Copy out the whole news article on Austin motorcycle thefts below, word for word, without changing anything.

Extract provided

§ §

AUSTIN, Texas - Austin police say more than 400 motorcycles were stolen between January and October, the greatest number of motorcycles stolen in the past decade.
FOX 7 Austin received the data in a records request. The data showed motorcycle thefts over the past decade and cut-off in October 2020.
Our analysis of the data shows motorcycle thefts per 100,000 people are at a 10-year high. A decade ago there were approximately 12 motorcycle thefts per 100,000 people in Austin. As of October this year, there were roughly 42. That number has doubled from 2018, where there were approximately 21 thefts per 100,000 people. In 2018 there were 200 thefts, by October 2020 there were 411.
Austin Police Association President Ken Casaday says he believes there are a number of factors at play. “People are desperate,” he told FOX 7 Austin.
The Austin Police data provided shows the greatest number of motorcycle thefts this year occurred at the beginning of the pandemic, during April, May, and June.
Casaday also points to department staffing challenges, saying “I think it’s from officers not being as proactive as they used to be just because there’s not enough officers and we have officers that are constantly responding to 911.”
He also believes lenient prosecution is to blame. “It’s not the officer's fault. It’s the county attorney and district attorney drop charges and the choices that they’re making.”
Tom Bernhardt of Tarrytown is among the hundreds of Austinites to have a motorcycle stolen this year. “The emotion is mostly disgust and there’s also some anger,” he said.
On a sunny October day, a thief wheeled Bernhardt's BMW bike out of his open garage. “It’s a fairly easy crime,” he admitted.
Bernhardt eventually got his motorcycle back. The thief who has a lengthy criminal history was picked up for a drug charge and violating parole.
Travis County Assistant District Attorney Jeremy Sylestine tells FOX 7 Austin he chose not to pursue charges related to the motorcycle theft. The young man's drug case resulted in probation, he was sent to drug treatment and ordered to pay Bernhardt restitution.
“If it seems apparent to me as a prosecutor that this is revolving around drug addiction, then I kind of see it as my responsibility to point them in that direction. I want to do what I can to make treatment resources available to them,” said Sylestine.
Bernhardt remains unhappy with the case's outcome, telling FOX 7 Austin, “There needs to be pressure put on the government to do their one big job which is protect us and put criminals away.”

§ §

Exercise data
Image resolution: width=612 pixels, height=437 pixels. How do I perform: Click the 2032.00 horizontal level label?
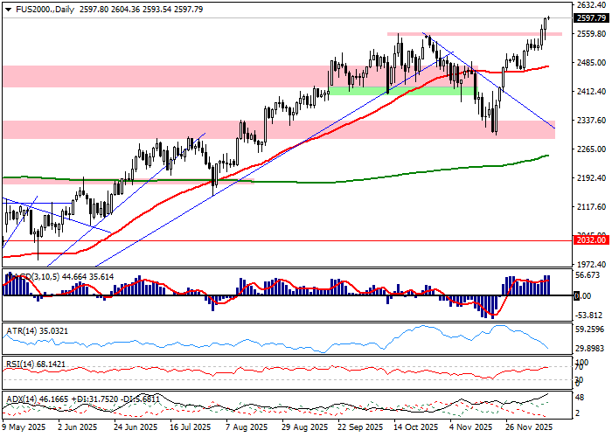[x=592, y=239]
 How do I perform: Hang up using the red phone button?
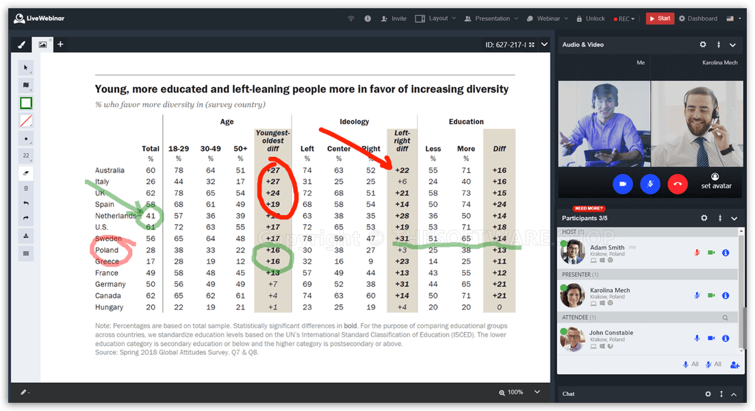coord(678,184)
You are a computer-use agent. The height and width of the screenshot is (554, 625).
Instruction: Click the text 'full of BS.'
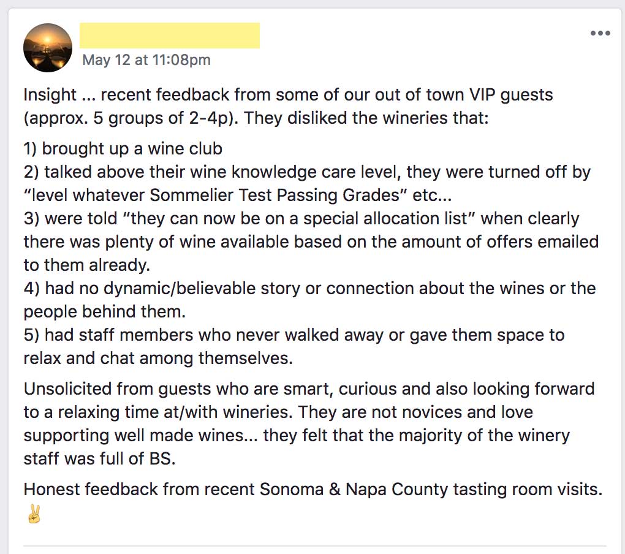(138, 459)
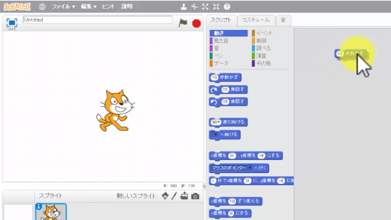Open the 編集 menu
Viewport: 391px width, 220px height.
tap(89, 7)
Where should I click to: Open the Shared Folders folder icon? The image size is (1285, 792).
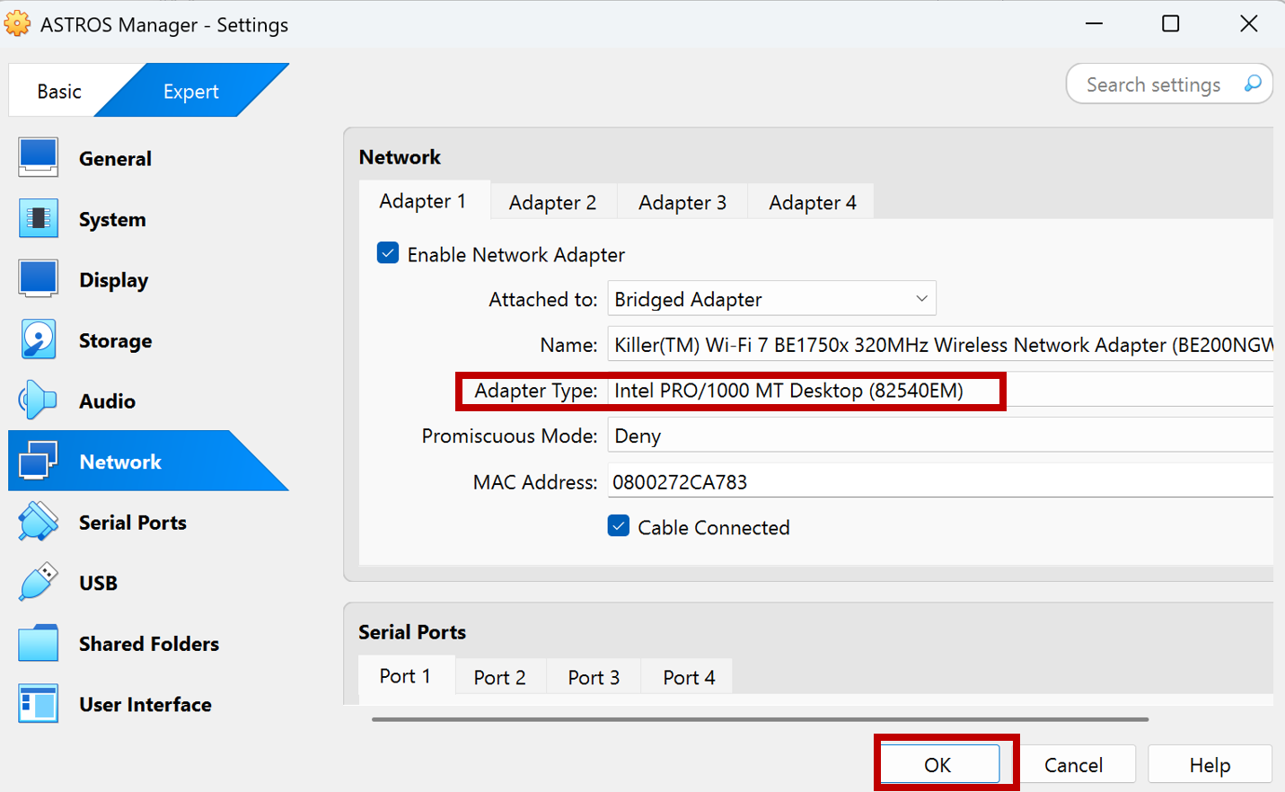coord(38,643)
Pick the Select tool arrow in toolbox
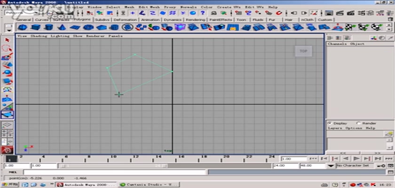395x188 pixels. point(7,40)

§ §

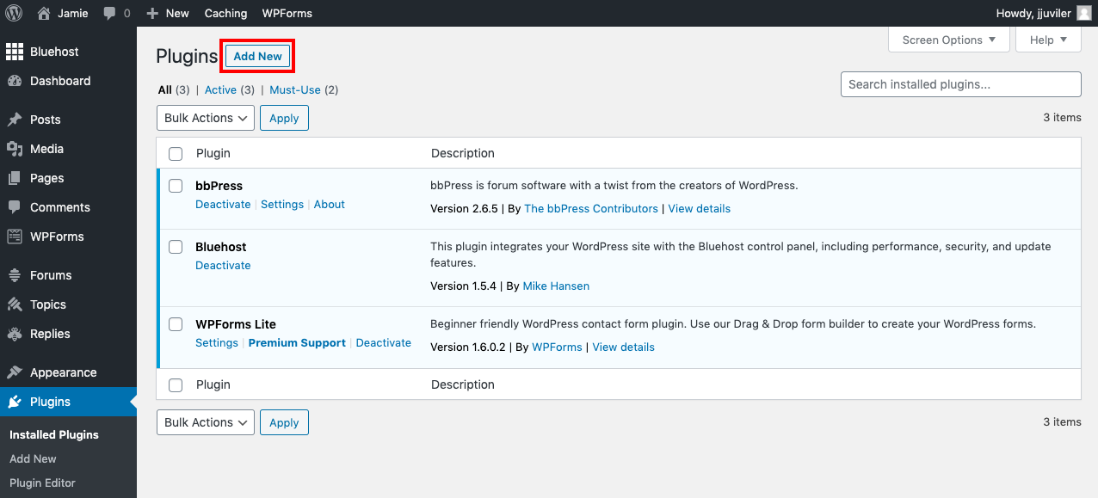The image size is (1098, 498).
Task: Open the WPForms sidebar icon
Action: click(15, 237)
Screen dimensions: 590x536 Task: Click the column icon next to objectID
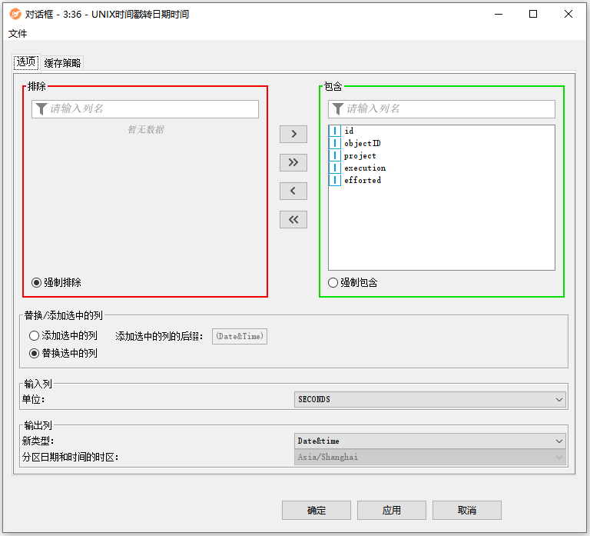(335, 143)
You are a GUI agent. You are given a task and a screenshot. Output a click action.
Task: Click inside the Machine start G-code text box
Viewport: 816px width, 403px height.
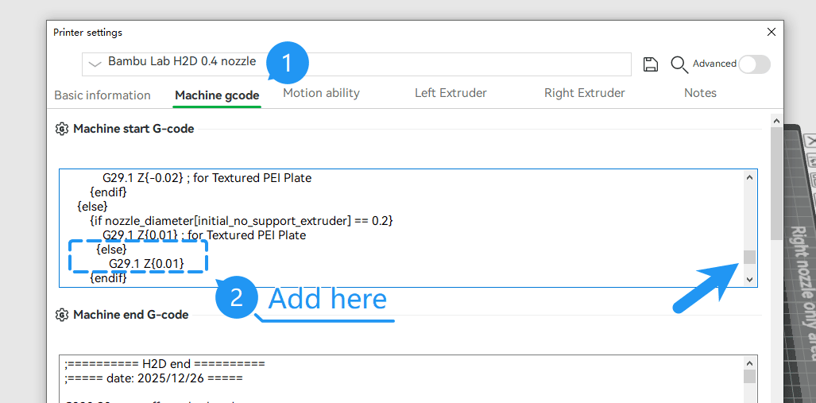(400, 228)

§ §

Solution to the problem
AUSTIN, Texas - Austin police say more than 400 motorcycles were stolen between January and October, the greatest number of motorcycles stolen in the past decade.
FOX 7 Austin received the data in a records request. The data showed motorcycle thefts over the past decade and cut-off in October 2020.
Our analysis of the data shows motorcycle thefts per 100,000 people are at a 10-year high. A decade ago there were approximately 12 motorcycle thefts per 100,000 people in Austin. As of October this year, there were roughly 42. That number has doubled from 2018, where there were approximately 21 thefts per 100,000 people. In 2018 there were 200 thefts, by October 2020 there were 411.
Austin Police Association President Ken Casaday says he believes there are a number of factors at play. “People are desperate,” he told FOX 7 Austin.
The Austin Police data provided shows the greatest number of motorcycle thefts this year occurred at the beginning of the pandemic, during April, May, and June.
Casaday also points to department staffing challenges, saying “I think it’s from officers not being as proactive as they used to be just because there’s not enough officers and we have officers that are constantly responding to 911.”
He also believes lenient prosecution is to blame. “It’s not the officer's fault. It’s the county attorney and district attorney drop charges and the choices that they’re making.”
Tom Bernhardt of Tarrytown is among the hundreds of Austinites to have a motorcycle stolen this year. “The emotion is mostly disgust and there’s also some anger,” he said.
On a sunny October day, a thief wheeled Bernhardt's BMW bike out of his open garage. “It’s a fairly easy crime,” he admitted.
Bernhardt eventually got his motorcycle back. The thief who has a lengthy criminal history was picked up for a drug charge and violating parole.
Travis County Assistant District Attorney Jeremy Sylestine tells FOX 7 Austin he chose not to pursue charges related to the motorcycle theft. The young man's drug case resulted in probation, he was sent to drug treatment and ordered to pay Bernhardt restitution.
“If it seems apparent to me as a prosecutor that this is revolving around drug addiction, then I kind of see it as my responsibility to point them in that direction. I want to do what I can to make treatment resources available to them,” said Sylestine.
Bernhardt remains unhappy with the case's outcome, telling FOX 7 Austin, “There needs to be pressure put on the government to do their one big job which is protect us and put criminals away.”